Goto

Collaborating Authors

 Regression


Categorical Difference and Related Brain Regions of the Attentional Blink Effect

arXiv.org Artificial Intelligence

Attentional blink (AB) is a biological effect, showing that for 200 to 500ms after paying attention to one visual target, it is difficult to notice another target that appears next, and attentional blink magnitude (ABM) is a indicating parameter to measure the degree of this effect. Researchers have shown that different categories of images can access the consciousness of human mind differently, and produce different ranges of ABM values.
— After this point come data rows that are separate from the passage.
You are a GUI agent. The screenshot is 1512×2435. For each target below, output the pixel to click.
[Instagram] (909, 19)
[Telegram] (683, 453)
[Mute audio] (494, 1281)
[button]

So in this paper, we compare two different types of images, categorized as animal and object, by predicting ABM values directly from image features extracted from convolutional neural network (CNN), and indirectly from functional magnetic resonance imaging (fMRI) data. First, for two sets of images, we separately extract their average features from layers of Alexnet, a classic model of CNN, then input the features into a trained linear regression model to predict ABM values, and we find higher-level instead of lower-level image features determine the categorical difference in AB effect, and mid-level image features predict ABM values more correctly than low-level and high-level image features. Then we employ fMRI data from different brain regions collected when the subjects viewed 50 test images to predict ABM values, and conclude that brain regions covering relatively broader areas, like LVC, HVC and VC, perform better than other smaller brain regions, which means AB effect is more related to synthetic impact of several visual brain regions than only one particular visual regions.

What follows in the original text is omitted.